As a blogger, you don’t need to adhere to the highest standards of journalism, but there are a few pointers I can share that will help your blog come across as being more readable to your audience. Ultimately it’s up to you as a blogger to decide how you will go about your blog contributions, but remember that blogging is part of your career path even if you don’t earn your living from it. As a visible and accessible aspect of your shared thoughts and outlook on life, your blog becomes an extension of yourself and can affect how others view you. I’m not saying this should determine your every blogging move, but from my own personal experience I can share some things I’ve learned along the way.
It’s Not Buzzworthy to Mention the Buzz
You’re a blogger, which means you’re contributing to the blogosphre at large. If your blog article is covering a topic that is already prevalent across the blogosphere, you don’t really need to mention this. Avoid statements such as “the blogging world is abuzz about…” unless this fact is directly related to the main points of your article.
Such statements are redundant and unnecessarily introspective on the industry you become a part of as a blogger. They also take away from the flow of your article, detracting from the facts of your story and the subsequent implications therein. Don’t burden your readers with too much fluff.
Drop the Name-Dropping
While it’s important to note references in your blog article, you don’t always have to name drop. It gets old. If you received information for your article from a person that doesn’t mind being quoted, then attribute them accordingly. Otherwise, don’t mention it. Literally.
Given the particular segment you blog about, it can be fairly easy to come across notable people here and there at various conferences and events. But that doesn’t make them your new best friend, and it doesn’t always mean they want to be quoted or mentioned in your blog post.
It’s easy to hide behind a false sense of importance when you blog, because your content is coming from your own narrative. You can project whatever image of yourself that you’d like. I’ve witnessed a lot of bloggers move down a slippery slope as a result of giving into these temptations, but it is my recommendation that you remain genuine in your portrayal of yourself and your relationships when it comes to your blog. This will be appreciated by those you do have the advantage of meeting, and will effectively make you a better networker. All of this contributes to your ability to blog well in the long term.
Private Information Should Be Just That
Private information is another thing I wouldn’t mention in a blog post. If you get a “scoop” that involves a company’s or an individual’s private information, it is generally in bad taste to make this information public. While it may be a juicy tidbit that ultimately drives a lot of traffic to your site, in posting private information that isn’t yours diminishes your trustworthiness in the end.

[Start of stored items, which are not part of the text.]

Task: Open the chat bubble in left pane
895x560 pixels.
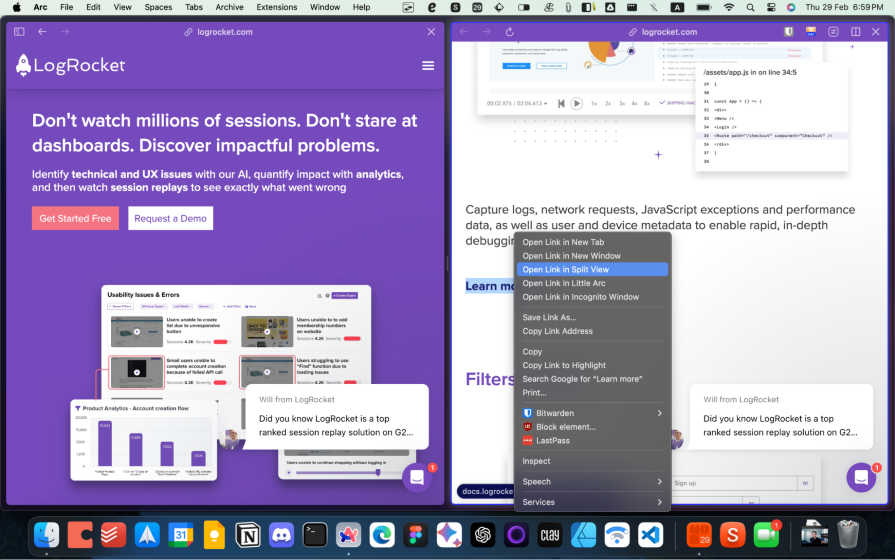Action: pyautogui.click(x=417, y=478)
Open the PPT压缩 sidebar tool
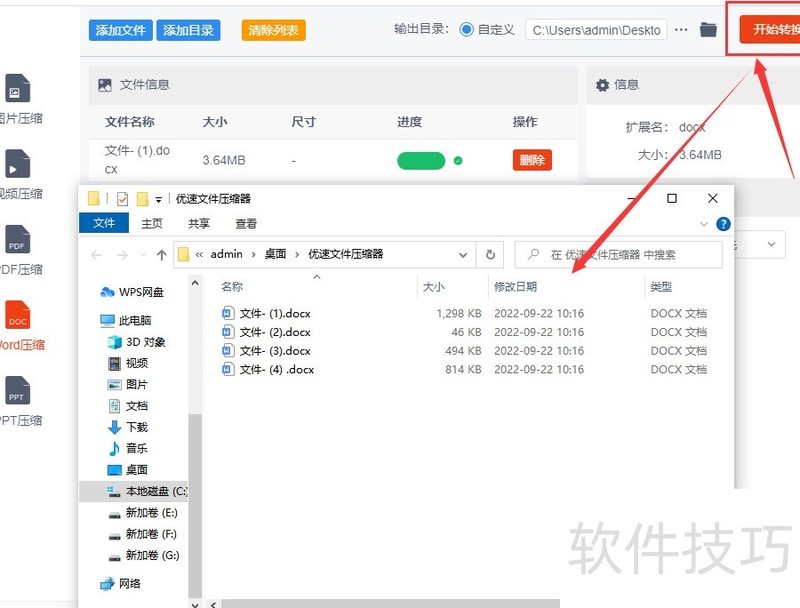Image resolution: width=800 pixels, height=608 pixels. [x=18, y=392]

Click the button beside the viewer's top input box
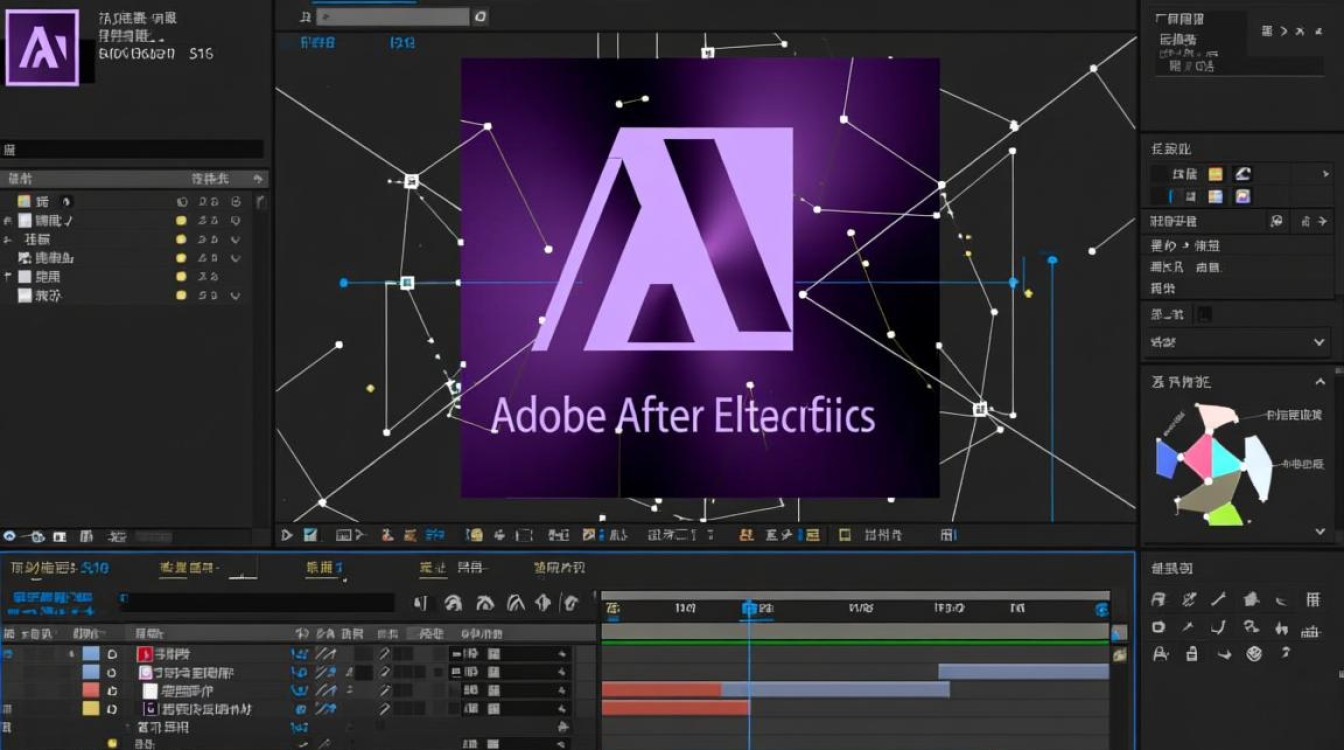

This is a particularly difficult position for many bloggers, depending on their area of coverage and expertise. When it’s all said and done, it’s a personal decision that each blogger must make for themselves. But keep in mind the bridges that may burn if you betray someone’s trust, and how others will perceive you in your future endeavors.
Don’t Throw Yourself Under the Bus
Anything self-implicating that you mention in a blog could cause a lot of damage. This seems like a no-brainer, but there are times where it may not immediately occur to you that the information you’re providing in your blog could hurt you in a direct or indirect manner.
One example I’ve witnessed was the coverage of a WordPress hack that gave people access to your administrator’s blog dashboard. The editor for this particular blog didn’t think twice about running the story as important news for their audience, though the blog was on WordPress’ platform itself. Not checking on whether or not the hack had been resolved on WordPress ended up putting this rather popular blog in jeopardy of becoming hacked itself.
There’s no need to end your blog with a question. Sure, posing questions to your readers is a good way to engage them in an ongoing discussion about the topic at hand. But that’s only the tip of the iceberg. Be sure to pose questions or stimulating statements throughout your blog post instead of tacking a question at the end of your article. Simply concluding an article with a question is a dated technique that can come across as predictable and it can make your article look like it was created from a template.
There are other ways to engage readers as well, including the use of images and videos throughout your blog post. Redirect users from multimedia sharing sites back to your blog so they can further the conversation about your topic, and utilize widgets and other forms of content importing/exporting to pull context into these discussions. The more the conversation is stirred up, the more encouraged readers will be to add their two cents.